§ THE TASK
Continue the technology news roundup below, starting right after its last entry.

§ DOCUMENT SEGMENT
○ ○ ○ ○ ○ ○ ○
Interead COOL-ER 3G e-reader announced, adds wireless to the mix | Engadget — COOL-ER is getting cooler (sorry, couldn’t resist). From the article: “Interead has big changes in store for next year, including the aforementioned WiFi and deals with AT&T for bandwidth and NewspaperDirect for access to over 1,300 newspapers and magazines.”
5 Higher Ed Tech Trends To Watch in 2010 — Campus Technology — The five trends listed in the article are: 1. More Interactive Classrooms; 2. More Information at Your Fingertips; 3. Mashed-Up Technologies; 4. Breaking Out of Technology Isolation; 5. Capabilities that Go Beyond 1:1. Numbers 3 and 5 warrant the most attention as we find students and instructors going beyond the traditional paths and containers for education, and as we see them bring more and more technology devices into the educational mix.
Survey suggests campus technology is underused — From the article: “Fewer than half of college students responding to a national survey said their professors are using instructional technology, and educators worry that the technology gap between faculty and students might hinder campus learning. The study also revealed a jump in the percentage of students who use technology to prepare for college classes. Eighty-one percent said they used computers, social networking, and other tools to study, marking an 18-point increase from 2008, according to CDW-G’s “21st Century Campus Report,” which was released this fall.” There is definitely a gap and it is increasing. This is one of the factors that could make universities increasingly irrelevant to students in coming years.
Amazon’s Kindle winning battle, but Adobe poised to win e-book war — This article points to Adobe’s strength in the overall e-book market. Adobe has long been a player in the distribution of digital textbooks and has recently announced renewed efforts to be a leader in this market. Adobe has provide server-side DRM support for PDF-based e-books and now supports ePub as well.
Apple Pitching Tablet to Publishing Industry; Spring Launch Expected | John Paczkowski | Digital Daily | AllThingsD — I guess I can be fooled multiple times because I’m actually tagging/reporting this. The interesting part to me is not the tablet itself per se, but rather the proposed 30/70 split being pitched to publishers related to content. Obviously, the device would leverage the app store heavily.
The iPhone Finally Gets Live Video Streaming With Ustream Live Broadcaster — Now the iPhone has streaming video too. From the article: “The Ustream Live Broadcaster has just gone live in the App Store tonight and yes, it allows you to stream live video from the iPhone to the web. And yes, it even works over a 3G connection. And yes, it’s awesome. While one of the key features of the iPhone 3GS was video recording capabilities, that was limited to recordings that were captured on your device and could be uploaded to the web after they were done recording. With the Ustream Live Broadcaster, you can easily record videos right to the web, and allow others to watch them as they’re being recorded. These videos can also be archived so that people can watch them later, if they choose.”
○ ○ ○ ○ ○ ○ ○
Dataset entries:
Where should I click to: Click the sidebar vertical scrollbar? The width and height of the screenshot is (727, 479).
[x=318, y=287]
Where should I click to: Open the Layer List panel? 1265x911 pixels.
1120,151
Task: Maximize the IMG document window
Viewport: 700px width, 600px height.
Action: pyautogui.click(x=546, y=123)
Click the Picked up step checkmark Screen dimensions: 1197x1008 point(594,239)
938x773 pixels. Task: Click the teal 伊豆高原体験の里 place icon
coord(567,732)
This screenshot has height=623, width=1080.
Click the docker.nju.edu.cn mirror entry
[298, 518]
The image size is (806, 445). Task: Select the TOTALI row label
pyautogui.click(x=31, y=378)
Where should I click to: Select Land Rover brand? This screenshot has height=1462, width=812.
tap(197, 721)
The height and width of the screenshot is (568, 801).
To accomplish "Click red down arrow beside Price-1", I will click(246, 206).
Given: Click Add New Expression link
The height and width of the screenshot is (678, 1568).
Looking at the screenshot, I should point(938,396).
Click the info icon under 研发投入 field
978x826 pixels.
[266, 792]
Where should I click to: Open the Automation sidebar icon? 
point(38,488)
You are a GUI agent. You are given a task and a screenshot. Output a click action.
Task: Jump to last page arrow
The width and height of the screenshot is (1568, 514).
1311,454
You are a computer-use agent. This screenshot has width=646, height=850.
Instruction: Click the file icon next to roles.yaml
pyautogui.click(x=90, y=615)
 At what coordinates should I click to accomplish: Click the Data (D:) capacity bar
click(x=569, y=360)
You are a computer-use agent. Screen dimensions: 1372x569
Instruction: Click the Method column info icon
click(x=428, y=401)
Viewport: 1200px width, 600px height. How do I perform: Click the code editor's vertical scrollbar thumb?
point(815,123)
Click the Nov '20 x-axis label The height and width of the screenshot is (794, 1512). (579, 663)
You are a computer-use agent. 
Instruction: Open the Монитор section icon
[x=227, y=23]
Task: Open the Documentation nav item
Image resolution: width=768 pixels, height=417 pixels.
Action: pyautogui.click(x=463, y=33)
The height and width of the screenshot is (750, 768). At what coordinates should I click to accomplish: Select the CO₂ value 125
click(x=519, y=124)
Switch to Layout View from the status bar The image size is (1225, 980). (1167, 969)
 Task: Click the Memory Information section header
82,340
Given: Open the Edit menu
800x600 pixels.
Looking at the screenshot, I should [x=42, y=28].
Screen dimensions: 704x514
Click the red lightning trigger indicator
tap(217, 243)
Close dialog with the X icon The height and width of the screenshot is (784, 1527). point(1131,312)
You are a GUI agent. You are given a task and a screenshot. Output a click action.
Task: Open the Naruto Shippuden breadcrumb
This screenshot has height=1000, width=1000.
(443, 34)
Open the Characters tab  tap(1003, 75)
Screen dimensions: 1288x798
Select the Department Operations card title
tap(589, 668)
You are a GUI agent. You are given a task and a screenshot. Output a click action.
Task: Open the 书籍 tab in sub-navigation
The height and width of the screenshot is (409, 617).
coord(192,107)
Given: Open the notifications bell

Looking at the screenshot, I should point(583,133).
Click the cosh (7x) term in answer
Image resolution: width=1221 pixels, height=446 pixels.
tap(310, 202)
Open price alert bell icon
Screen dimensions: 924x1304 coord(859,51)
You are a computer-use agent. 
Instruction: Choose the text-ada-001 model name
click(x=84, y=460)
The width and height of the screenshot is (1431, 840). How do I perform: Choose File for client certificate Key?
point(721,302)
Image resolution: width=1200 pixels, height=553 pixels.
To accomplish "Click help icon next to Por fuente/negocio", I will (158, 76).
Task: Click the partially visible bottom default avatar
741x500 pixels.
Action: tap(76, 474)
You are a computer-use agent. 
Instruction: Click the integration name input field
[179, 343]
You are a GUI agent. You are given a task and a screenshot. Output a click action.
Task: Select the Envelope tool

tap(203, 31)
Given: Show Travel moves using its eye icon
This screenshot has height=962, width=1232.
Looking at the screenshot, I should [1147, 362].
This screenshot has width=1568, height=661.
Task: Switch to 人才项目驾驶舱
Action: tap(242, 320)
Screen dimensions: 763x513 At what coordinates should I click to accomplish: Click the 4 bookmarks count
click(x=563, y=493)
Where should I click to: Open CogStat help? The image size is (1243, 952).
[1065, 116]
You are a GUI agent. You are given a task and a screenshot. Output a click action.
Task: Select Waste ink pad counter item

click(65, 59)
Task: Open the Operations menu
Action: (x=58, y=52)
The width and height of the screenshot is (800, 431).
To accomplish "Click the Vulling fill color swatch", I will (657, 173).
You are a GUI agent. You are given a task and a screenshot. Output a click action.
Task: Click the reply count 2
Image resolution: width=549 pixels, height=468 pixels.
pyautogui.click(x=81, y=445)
○ ○ ○ ○ ○ ○ ○
§ ANSWER TO THIS PROBLEM
Aluratek Libre eBook Reader PRO sports monochrome reflective LCD, $179 pricetag | Engadget — Just when you thought it was safe to get back int he water… Another e-reader! But wait, this is actually a fairly important release as it is not E-Ink-based but rather sports an LCD panel. From the article: “Extensively dubbed the “Libre eBook Reader PRO,” the unit uses an unnamed 5-inch monochrome reflective LCD panel, with 24 hours of continuous use off a battery charge. Not as great as E-Ink, but it should be plenty for most people, and the resultant $179 price is hard to knock. The Libre is ePUB and PDF compatible, and comes with a 2GB SD card — just the right sort of barebones-yet-functional we appreciate.”
Blog U.: Dreaming of EDU Apps – Technology and Learning | Inside Higher Ed — This is a great set of nominations for EDU apps. Kim points toward the iPod Touch or the iPhone, but these should be extended to Android and netbooks (Chrome_OS) as well.
If You Can Draw It on a Whiteboard, You Can Send It to a Kindle — This article discusses Luidia’s IWB solution that allows users to send IWB info to computers and now Kindle devices via standard formats such as BMP, JPG, or PDF. The YouTube video provides a nice overview and the article discusses the implications.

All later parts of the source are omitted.